Considering each Neuron Tile with k neurons, each Neuron Tile contributes to 5k2 devices (where the factor of 5 accounts for the four possible directions each tile can connect to, plus the recurrent connections within the tile). Evenly dividing the N total number of neurons in each Neuron Tile gives rise to T = ceil(N/k) required Neuron Tiles. This brings the total number of devices attributed to the Neuron Tile to T 5k2.

The number of Routing Tiles that connects all the Neuron Tiles depends on the geometry of the Mosaic systolic array. Here, we assume Neuron Tiles assembled in a square, each with a Routing Tile on each side. We consider R to be the number of Routing Tiles with (4k)2 devices in each. This brings the total number of devices related to Routing Tiles up to MFRoutingTiles = R (4k)2.

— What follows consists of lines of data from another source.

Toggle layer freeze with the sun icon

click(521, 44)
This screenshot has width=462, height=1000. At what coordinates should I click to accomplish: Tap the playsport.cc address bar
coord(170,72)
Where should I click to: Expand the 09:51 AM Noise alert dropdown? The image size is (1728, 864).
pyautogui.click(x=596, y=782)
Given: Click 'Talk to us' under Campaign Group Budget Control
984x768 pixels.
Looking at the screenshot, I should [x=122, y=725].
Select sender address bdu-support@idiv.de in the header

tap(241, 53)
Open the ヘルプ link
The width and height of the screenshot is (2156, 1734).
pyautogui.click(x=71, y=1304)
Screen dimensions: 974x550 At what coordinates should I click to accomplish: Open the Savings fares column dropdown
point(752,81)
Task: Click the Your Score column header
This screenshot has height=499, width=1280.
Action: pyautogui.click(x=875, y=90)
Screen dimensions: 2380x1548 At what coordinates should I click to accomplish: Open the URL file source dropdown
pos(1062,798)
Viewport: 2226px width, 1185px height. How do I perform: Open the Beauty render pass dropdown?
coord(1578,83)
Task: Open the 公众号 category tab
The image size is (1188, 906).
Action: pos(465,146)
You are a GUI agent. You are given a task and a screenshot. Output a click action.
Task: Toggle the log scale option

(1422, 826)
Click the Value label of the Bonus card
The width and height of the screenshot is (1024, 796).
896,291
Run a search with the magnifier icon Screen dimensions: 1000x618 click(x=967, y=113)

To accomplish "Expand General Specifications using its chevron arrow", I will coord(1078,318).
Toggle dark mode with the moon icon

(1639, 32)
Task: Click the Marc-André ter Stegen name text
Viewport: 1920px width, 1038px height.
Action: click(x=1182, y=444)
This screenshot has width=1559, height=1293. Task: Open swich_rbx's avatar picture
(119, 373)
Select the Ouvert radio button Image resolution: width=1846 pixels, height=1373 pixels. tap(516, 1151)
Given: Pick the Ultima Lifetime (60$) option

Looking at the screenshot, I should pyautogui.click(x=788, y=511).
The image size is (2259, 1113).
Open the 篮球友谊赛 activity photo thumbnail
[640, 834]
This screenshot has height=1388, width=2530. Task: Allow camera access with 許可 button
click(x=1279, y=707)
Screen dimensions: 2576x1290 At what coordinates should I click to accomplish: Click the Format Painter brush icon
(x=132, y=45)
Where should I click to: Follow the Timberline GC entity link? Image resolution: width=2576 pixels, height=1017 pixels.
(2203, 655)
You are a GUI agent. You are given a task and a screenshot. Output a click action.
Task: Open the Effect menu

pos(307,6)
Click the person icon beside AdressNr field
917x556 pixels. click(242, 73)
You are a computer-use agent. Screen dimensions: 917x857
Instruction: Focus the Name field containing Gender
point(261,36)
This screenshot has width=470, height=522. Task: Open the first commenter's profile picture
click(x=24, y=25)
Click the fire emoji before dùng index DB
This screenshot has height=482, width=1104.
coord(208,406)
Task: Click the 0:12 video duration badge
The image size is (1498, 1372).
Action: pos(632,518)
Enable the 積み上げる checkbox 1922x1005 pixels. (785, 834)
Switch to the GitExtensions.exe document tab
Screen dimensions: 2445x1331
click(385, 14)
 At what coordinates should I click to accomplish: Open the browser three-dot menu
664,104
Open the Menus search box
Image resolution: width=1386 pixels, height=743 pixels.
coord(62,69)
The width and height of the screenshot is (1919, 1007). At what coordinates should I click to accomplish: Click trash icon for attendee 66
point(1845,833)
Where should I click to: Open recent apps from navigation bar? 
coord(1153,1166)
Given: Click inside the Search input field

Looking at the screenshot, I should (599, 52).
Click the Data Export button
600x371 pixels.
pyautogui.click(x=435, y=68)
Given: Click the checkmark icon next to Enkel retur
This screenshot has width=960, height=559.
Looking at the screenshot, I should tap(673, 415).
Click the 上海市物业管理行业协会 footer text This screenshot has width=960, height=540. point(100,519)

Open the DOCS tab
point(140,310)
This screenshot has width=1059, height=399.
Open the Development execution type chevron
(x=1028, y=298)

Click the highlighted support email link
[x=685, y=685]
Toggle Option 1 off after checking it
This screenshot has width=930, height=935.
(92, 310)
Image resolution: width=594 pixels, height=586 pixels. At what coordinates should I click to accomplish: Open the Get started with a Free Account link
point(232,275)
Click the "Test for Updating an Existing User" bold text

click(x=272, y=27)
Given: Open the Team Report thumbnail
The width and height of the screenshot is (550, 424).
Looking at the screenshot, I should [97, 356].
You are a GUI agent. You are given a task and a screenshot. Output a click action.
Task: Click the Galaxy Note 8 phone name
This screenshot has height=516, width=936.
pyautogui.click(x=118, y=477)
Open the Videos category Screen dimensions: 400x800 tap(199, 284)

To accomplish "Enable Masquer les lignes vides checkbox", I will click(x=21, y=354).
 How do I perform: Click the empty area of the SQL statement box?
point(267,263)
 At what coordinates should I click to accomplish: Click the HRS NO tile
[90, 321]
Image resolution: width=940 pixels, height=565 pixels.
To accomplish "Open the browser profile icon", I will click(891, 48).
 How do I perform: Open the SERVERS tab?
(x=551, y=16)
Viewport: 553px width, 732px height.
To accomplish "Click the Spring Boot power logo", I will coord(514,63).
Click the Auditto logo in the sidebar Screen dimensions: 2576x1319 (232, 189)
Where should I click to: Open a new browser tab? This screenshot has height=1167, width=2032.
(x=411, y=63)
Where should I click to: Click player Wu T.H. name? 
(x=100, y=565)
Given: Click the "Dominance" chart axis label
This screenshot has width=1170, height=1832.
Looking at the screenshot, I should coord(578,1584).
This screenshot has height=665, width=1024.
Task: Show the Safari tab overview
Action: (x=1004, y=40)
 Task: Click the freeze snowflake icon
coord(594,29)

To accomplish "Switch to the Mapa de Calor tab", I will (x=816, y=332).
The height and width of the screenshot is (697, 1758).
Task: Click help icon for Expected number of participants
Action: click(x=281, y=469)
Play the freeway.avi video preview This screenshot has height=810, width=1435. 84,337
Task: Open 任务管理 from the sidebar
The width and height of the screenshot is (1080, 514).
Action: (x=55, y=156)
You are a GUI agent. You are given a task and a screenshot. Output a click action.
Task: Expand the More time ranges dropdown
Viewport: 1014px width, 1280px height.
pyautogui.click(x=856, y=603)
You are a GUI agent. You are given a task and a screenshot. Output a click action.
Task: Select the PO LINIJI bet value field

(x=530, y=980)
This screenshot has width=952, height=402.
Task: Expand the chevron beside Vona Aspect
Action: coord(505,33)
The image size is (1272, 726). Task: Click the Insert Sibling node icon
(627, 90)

The problem can then be re-written as a function of the geometry. Considering Fig. 1g, let i be an integer and (2i+1)2 the total number of tiles. The number of Neuron Tiles can be written as T = (i + 1)2, as we consider the case where Neuron Tiles form the outer ring of tiles. As a consequence, the number of Routing Tiles is R = (2i + 1)2 − (i + 1)2. Substituting such values in the previous evaluations of MFNeuronTiles + MFRoutingTiles and remembering that k < NT, we can impose that \(M{F}_{Mosaic}=M{F}_{NeuronTiles}+M{F}_{RoutingTiles} < M{F}_{M{F}_{ref}}\).

This results in the following expression:

$$M{F}_{Mosaic}=M{F}_{NeuronTiles}+M{F}_{RoutingTiles} < \, M{F}_{reference}$$
(1)
$${(i+1)}^{2}\,(5{k}^{2})+[{(2i+1)}^{2}-{(i+1)}^{2}]\,{(4k)}^{2} \, < \, {(k{(i+1)}^{2})}^{2}$$
(2)

This expression can then be evaluated for i, given a network size, giving rise to the relationships as plotted in Fig. 1g in the main text.